**Einträge aus einer Sammlung:**
╭──

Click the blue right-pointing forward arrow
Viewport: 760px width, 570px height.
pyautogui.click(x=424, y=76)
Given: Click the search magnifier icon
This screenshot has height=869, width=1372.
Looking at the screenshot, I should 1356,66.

╰──
╭──

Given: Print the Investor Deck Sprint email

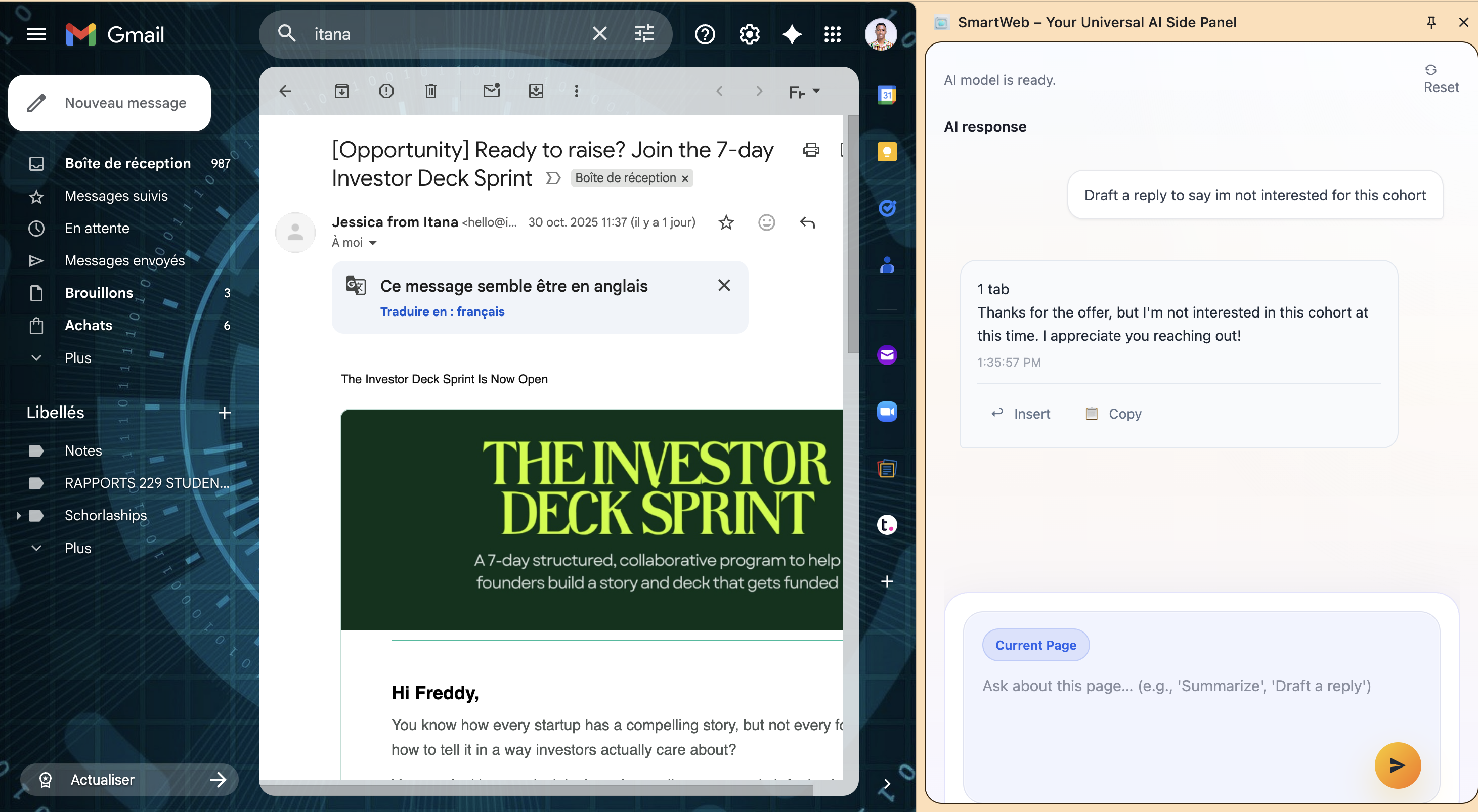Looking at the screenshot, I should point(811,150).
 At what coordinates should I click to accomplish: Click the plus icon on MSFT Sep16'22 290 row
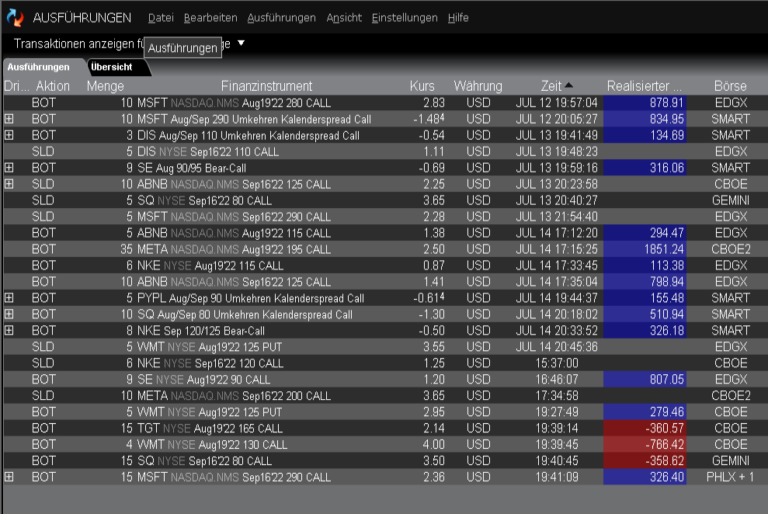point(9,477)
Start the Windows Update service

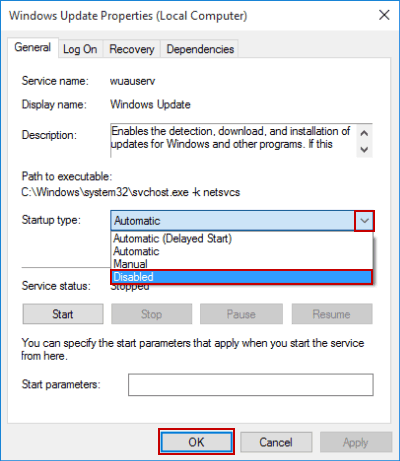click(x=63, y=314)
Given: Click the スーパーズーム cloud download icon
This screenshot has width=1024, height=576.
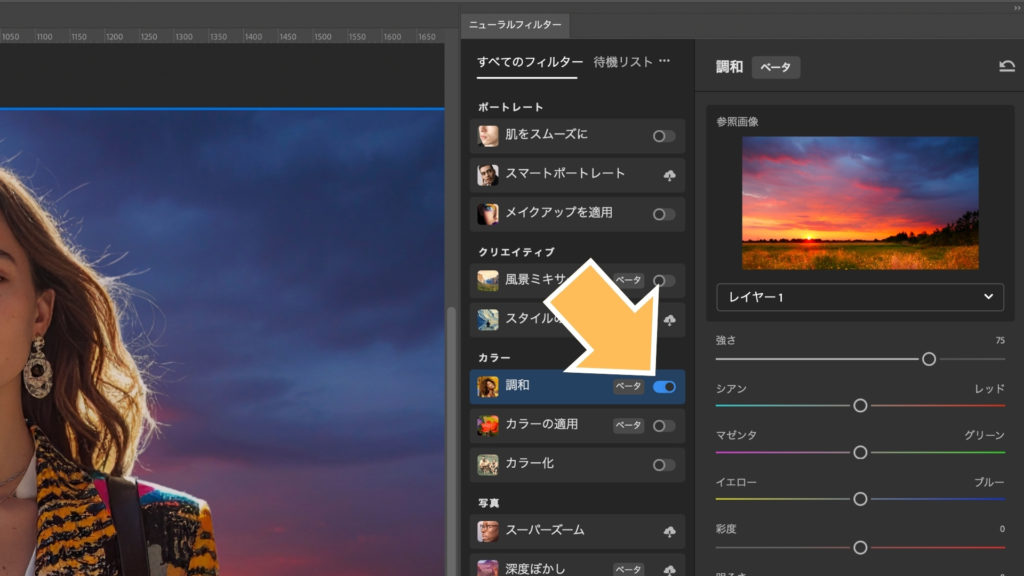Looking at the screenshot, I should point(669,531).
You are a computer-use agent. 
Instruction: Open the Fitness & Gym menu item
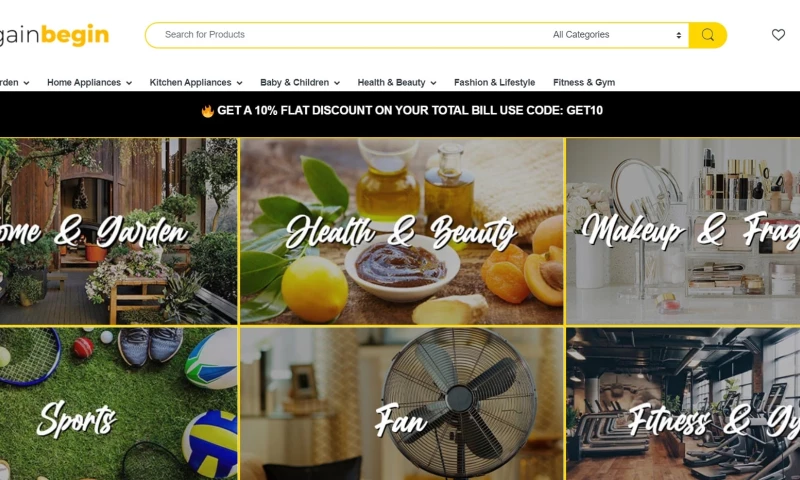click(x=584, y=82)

╰──

Zeige jede Zeile der Einträge, in der die Zeichenfolge „width“ vorkommt.

**Gelöste Aufgabe:**
Viewport: 760px width, 570px height.
This screenshot has height=869, width=1372.
This screenshot has width=1024, height=576.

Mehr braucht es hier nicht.